What to work on → With pictures omitted, copy exactly every line from the one that contains "The width and" to the end of the listing below.

Excerpted records →
_ _ _ _ _
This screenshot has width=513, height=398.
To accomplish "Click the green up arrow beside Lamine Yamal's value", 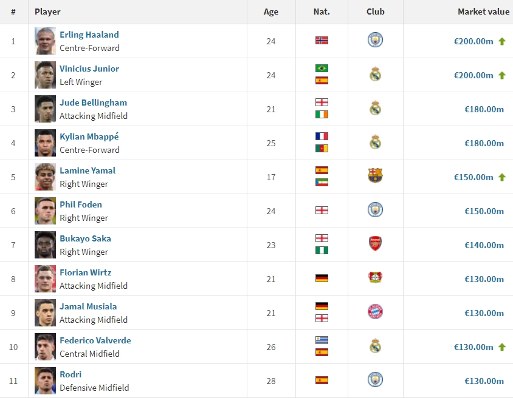I will (x=502, y=177).
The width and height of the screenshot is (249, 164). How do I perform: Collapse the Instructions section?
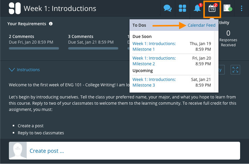click(28, 70)
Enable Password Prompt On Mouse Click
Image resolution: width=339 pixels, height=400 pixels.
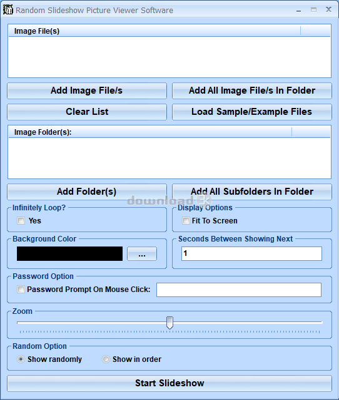click(21, 290)
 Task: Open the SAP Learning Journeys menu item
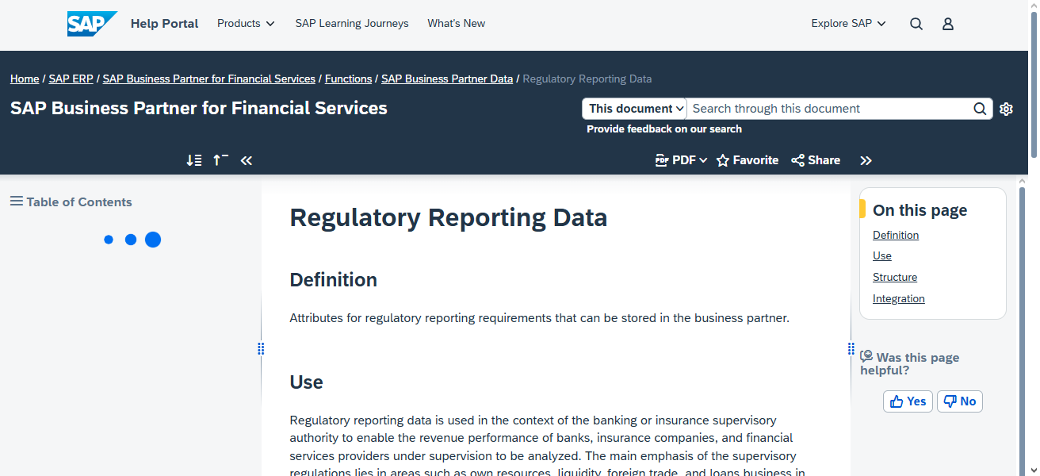pos(351,23)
_ _ _ _ _
Task response →
The width and height of the screenshot is (249, 164). How do I perform: Collapse the Instructions section?
click(28, 70)
Enable Password Prompt On Mouse Click
Image resolution: width=339 pixels, height=400 pixels.
click(21, 290)
 Task: Open the SAP Learning Journeys menu item
pos(351,23)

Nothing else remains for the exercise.